Since Cato published my brief in February, the estimable Center for Migration Studiespublished an update of the estimated number of illegal immigrants in Texas for 2016. The following graphs and numbers are the conviction rates for native-born Americans, legal immigrants, and illegal immigrants in the state of Texas in 2016. The conviction rate is the number of convictions per group (native, legal immigrants, and illegal immigrants) divided by the number of Texas residents in each group multiplied by 100,000. The final multiplication step produces the conviction rate per 100,000 residents in each subpopulation, which is how criminologists and the governments portray incarceration, crime, and conviction rates. This is the best way to portray relative crime rates as it controls the different size of the subpopulations.

The criminal conviction rate for native-born Americans in Texas was 2,116 per 100,000 natives in 2016 (Figure 1). The native-born criminal conviction rate was thus 2.4 times as high as the criminal conviction rate for illegal immigrants in that year and 7.2 times as high as that of legal immigrants. 

Figure 1

Criminal Conviction Rates by Immigration Status in Texas, 2016

Sources: Author’s analysis of Texas Department of Public Safety data, the American Community Survey, and the Center for Migration Studies.

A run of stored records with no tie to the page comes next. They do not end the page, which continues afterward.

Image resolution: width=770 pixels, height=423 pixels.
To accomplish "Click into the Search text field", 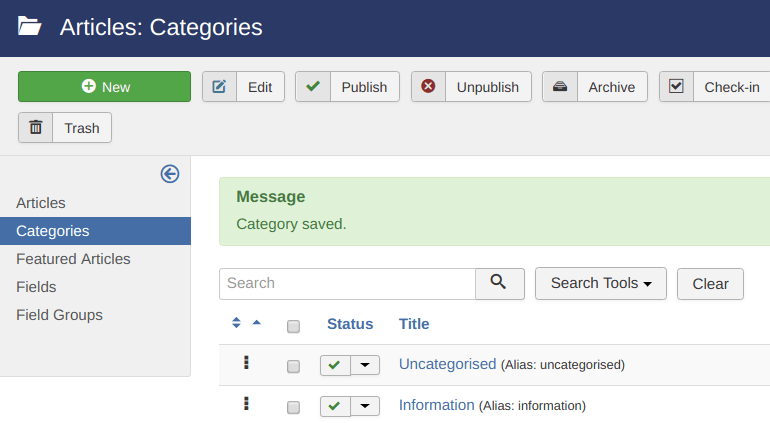I will click(x=348, y=283).
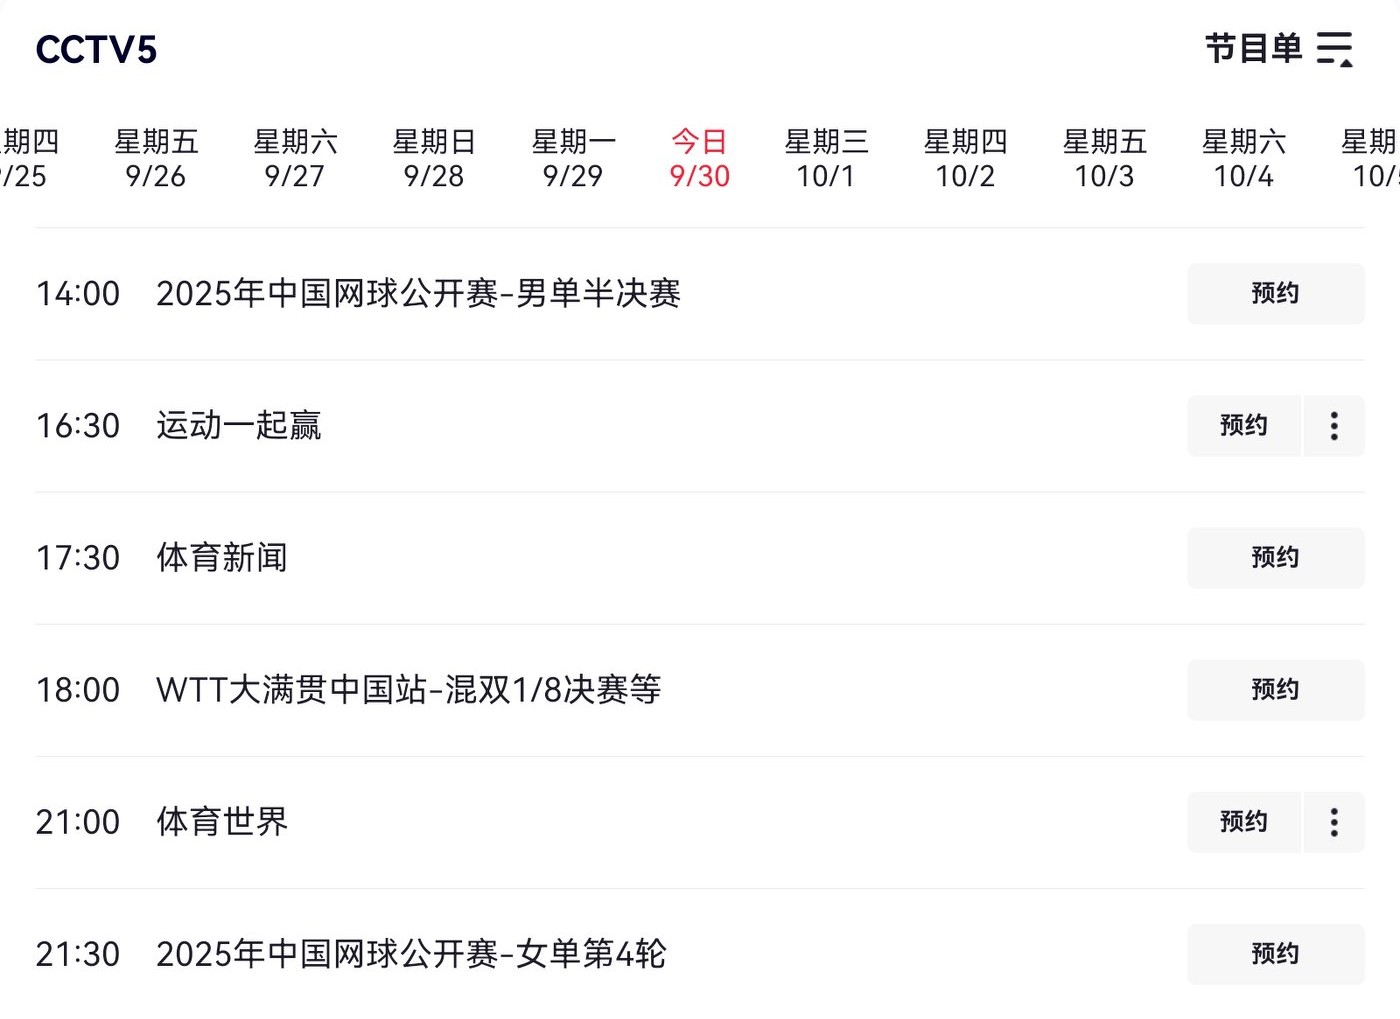Reserve 体育新闻 at 17:30

point(1275,558)
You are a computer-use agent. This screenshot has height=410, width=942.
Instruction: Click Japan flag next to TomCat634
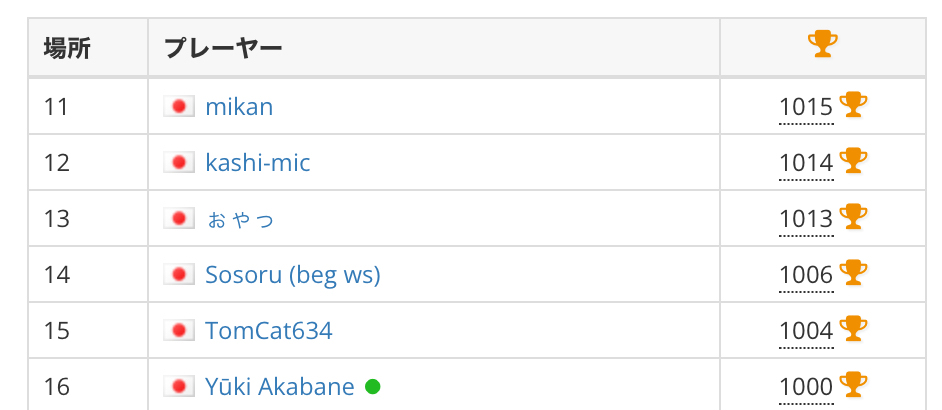(179, 331)
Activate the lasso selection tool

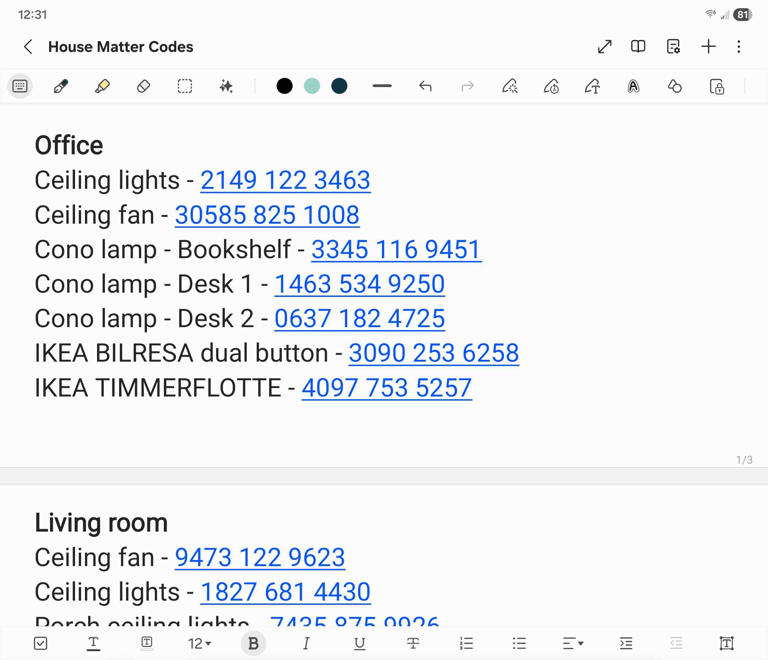185,87
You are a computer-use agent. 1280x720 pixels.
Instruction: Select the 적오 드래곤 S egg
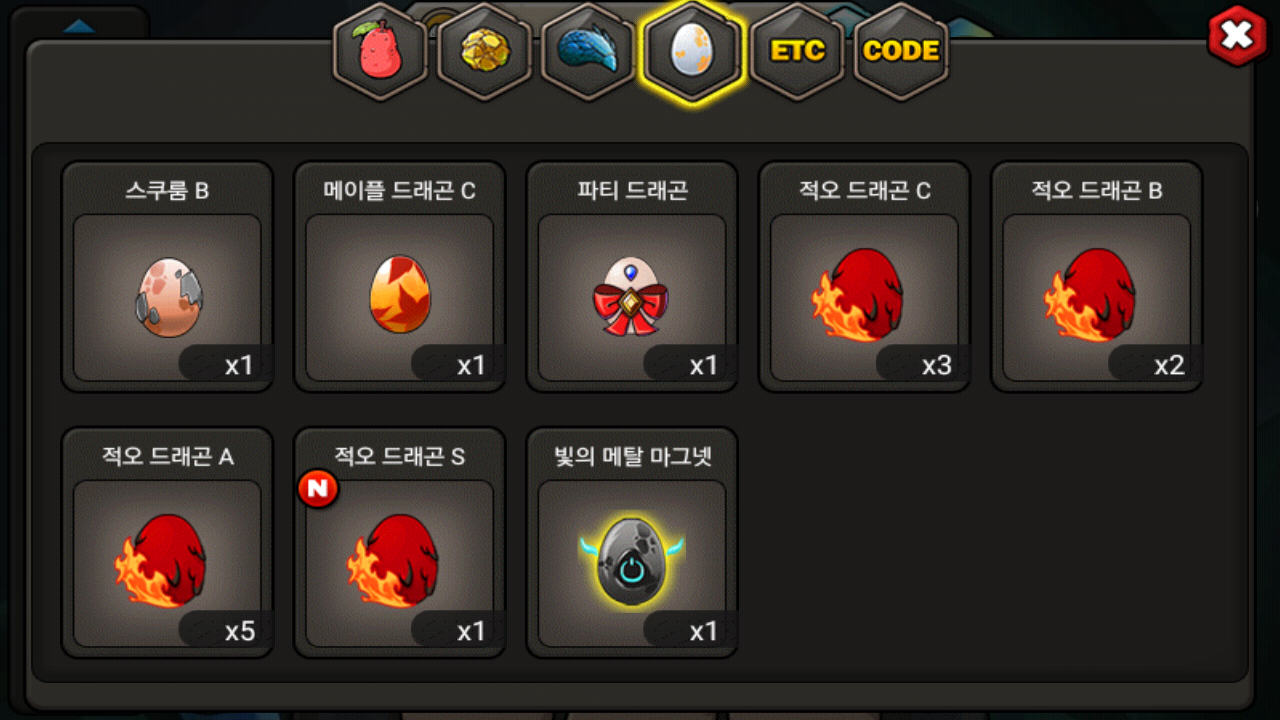[400, 543]
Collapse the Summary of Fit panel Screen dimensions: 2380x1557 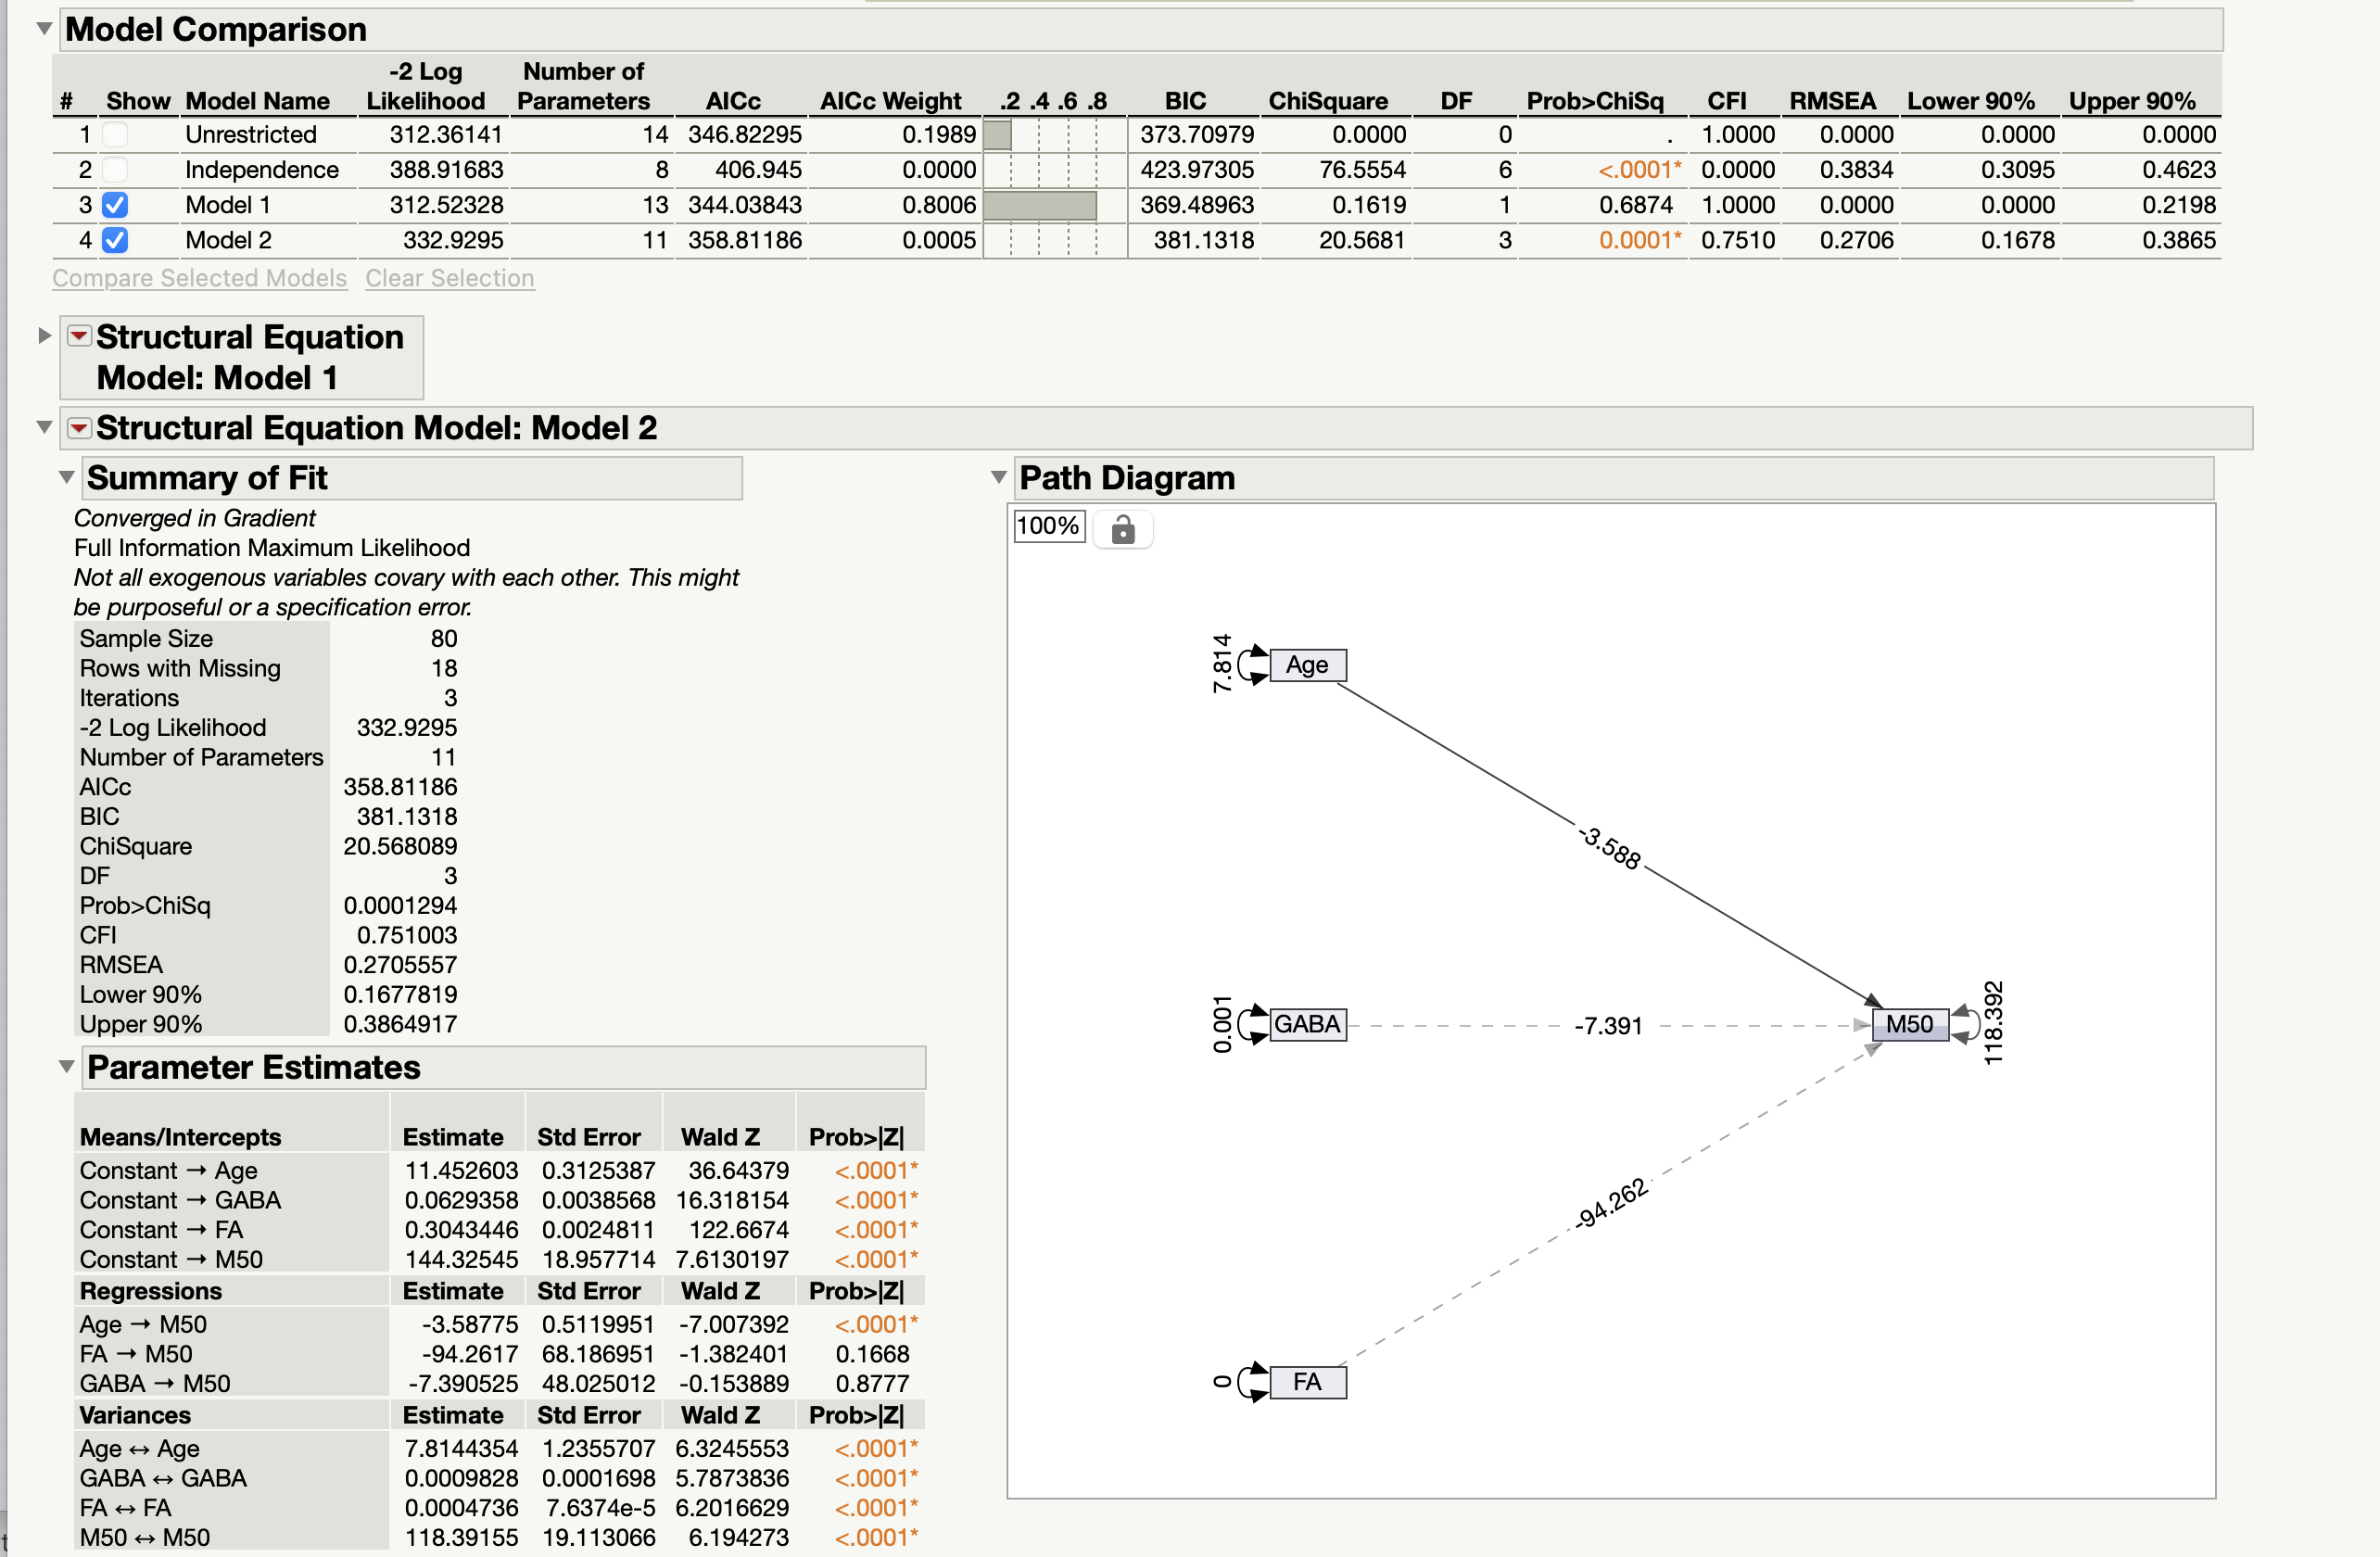66,477
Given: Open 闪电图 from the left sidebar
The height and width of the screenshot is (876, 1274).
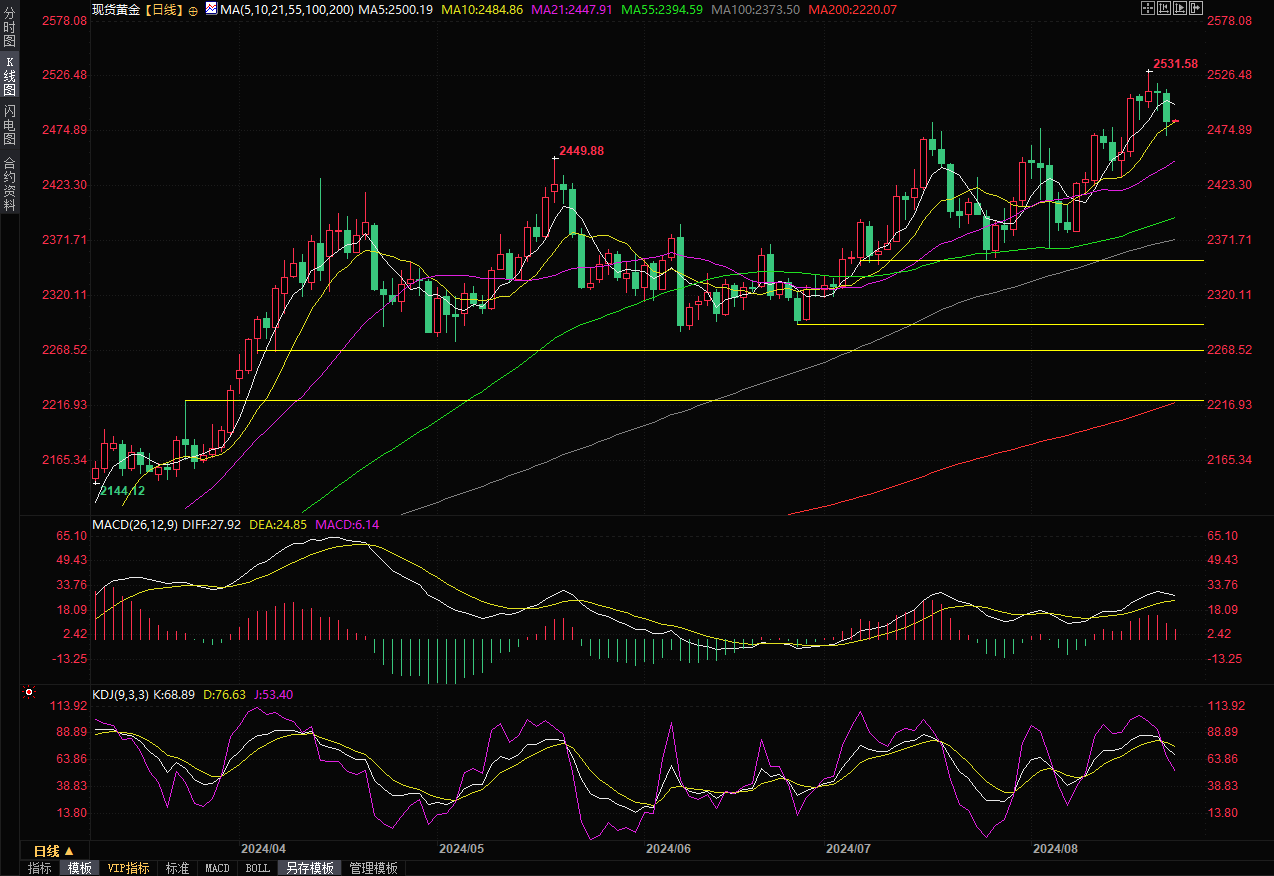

The homicide conviction rate for native-born American in Texas in 2016 was 4.1 per 100,000 natives in 2016, about 2.4 times as great as the 1.8 per 100,000 conviction rate for illegal immigrants and 5.7 times as great as the 0.7 per 100,000 conviction rate for legal immigrants (Figure 2). The homicide conviction rate in 2016 in Texas is quite a bit different from the 2015 findings where it was only 25 percent higher for natives than for illegal immigrants. 

Figure 2

Homicide Conviction Rates by Immigration Status in Texas, 2016

Sources: Author’s analysis of Texas Department of Public Safety data, the American Community Survey, and the Center for Migration Studies.

The sexual assault conviction rates for illegal immigrants is also below that of natives but only by 16 percent while the sexual assault conviction rate for legal immigrants is 87 percent below that of natives (Figure 3). The larceny conviction rate for native-born Americans is 6.1 times as high as that for illegal immigrants and 12.5 times as high as that for legal immigrants (Figure 4). 

Figure 3

Sexual Assault Conviction Rates by Immigration Status in Texas, 2016

Sources: Author’s analysis of Texas Department of Public Safety data, the American Community Survey, and the Center for Migration Studies.

Figure 4

Larceny Conviction Rates by Immigration Status in Texas, 2016

 

Sources: Author’s analysis of Texas Department of Public Safety data, the American Community Survey, and the Center for Migration Studies.

The 2016 criminal conviction rates in Texas are similar to that of 2015 with one major exception: The illegal immigrant homicide conviction rate is far lower. There were 31 convictions against illegal immigrants for homicide in Texas in 2016 but 51 in 2015. Illegal and legal immigrants had lower homicide, sexual assault, larceny, and overall criminal conviction rates relative to native-born Americans in 2016.